Hernoem in alle vermeldingen "Stormwater" tot "Regenwater" en geef de regels verder ongewijzigd opnieuw weer. Laat de afbeeldingen daarbij weg.

---------- Gegeven vermeldingen

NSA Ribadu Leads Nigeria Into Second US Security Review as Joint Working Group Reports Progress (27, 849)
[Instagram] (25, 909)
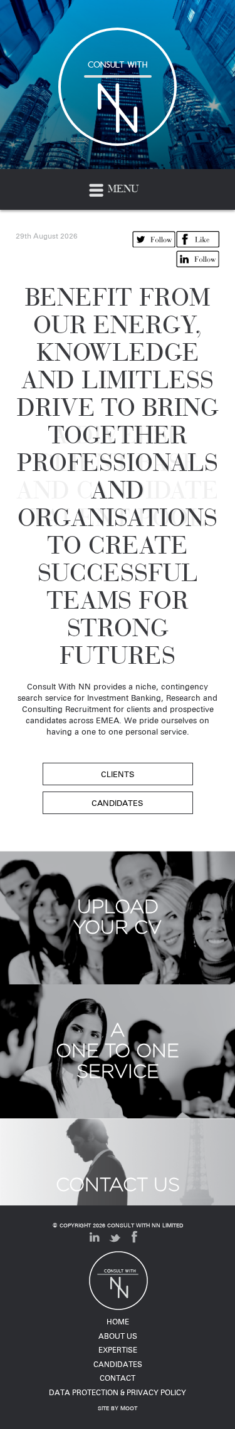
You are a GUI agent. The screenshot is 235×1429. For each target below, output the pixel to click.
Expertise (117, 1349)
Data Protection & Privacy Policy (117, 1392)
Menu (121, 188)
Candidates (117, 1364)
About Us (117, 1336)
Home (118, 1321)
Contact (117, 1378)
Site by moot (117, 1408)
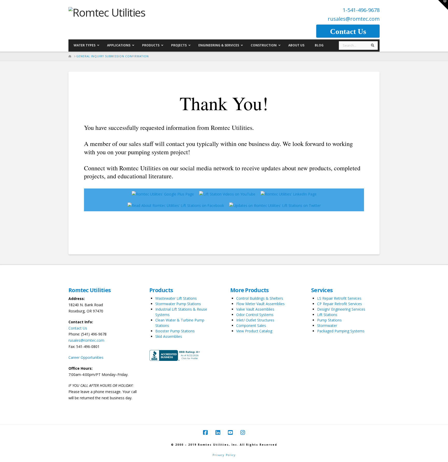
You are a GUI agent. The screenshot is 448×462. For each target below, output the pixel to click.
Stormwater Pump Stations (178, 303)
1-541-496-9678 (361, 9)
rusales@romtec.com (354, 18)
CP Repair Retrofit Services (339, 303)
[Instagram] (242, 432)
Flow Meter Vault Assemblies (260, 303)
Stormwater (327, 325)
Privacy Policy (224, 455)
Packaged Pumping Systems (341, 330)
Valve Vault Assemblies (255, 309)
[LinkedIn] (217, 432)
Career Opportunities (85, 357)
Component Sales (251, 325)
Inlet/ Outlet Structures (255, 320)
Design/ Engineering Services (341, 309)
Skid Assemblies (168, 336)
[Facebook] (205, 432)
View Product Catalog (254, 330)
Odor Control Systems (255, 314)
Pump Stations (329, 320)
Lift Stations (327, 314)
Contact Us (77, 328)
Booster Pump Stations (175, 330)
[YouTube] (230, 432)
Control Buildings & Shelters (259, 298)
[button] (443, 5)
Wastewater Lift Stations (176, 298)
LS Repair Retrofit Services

--------------------

**Uitwerking:**
NSA Ribadu Leads Nigeria Into Second US Security Review as Joint Working Group Reports Progress (27, 849)
[Instagram] (25, 909)
You are a GUI agent. The screenshot is 235×1429. For each target below, output the pixel to click.
Expertise (117, 1349)
Data Protection & Privacy Policy (117, 1392)
Menu (121, 188)
Candidates (117, 1364)
About Us (117, 1336)
Home (118, 1321)
Contact (117, 1378)
Site by moot (117, 1408)
You are a GUI agent. The screenshot is 448×462. For each target below, output the pixel to click.
Regenwater Pump Stations (178, 303)
1-541-496-9678 (361, 9)
rusales@romtec.com (354, 18)
CP Repair Retrofit Services (339, 303)
[Instagram] (242, 432)
Flow Meter Vault Assemblies (260, 303)
Regenwater (327, 325)
Privacy Policy (224, 455)
Packaged Pumping Systems (341, 330)
Valve Vault Assemblies (255, 309)
[LinkedIn] (217, 432)
Career Opportunities (85, 357)
Component Sales (251, 325)
Inlet/ Outlet Structures (255, 320)
Design/ Engineering Services (341, 309)
Skid Assemblies (168, 336)
[Facebook] (205, 432)
View Product Catalog (254, 330)
Odor Control Systems (255, 314)
Pump Stations (329, 320)
Lift Stations (327, 314)
Contact Us (77, 328)
Booster Pump Stations (175, 330)
[YouTube] (230, 432)
Control Buildings & Shelters (259, 298)
[button] (443, 5)
Wastewater Lift Stations (176, 298)
LS Repair Retrofit Services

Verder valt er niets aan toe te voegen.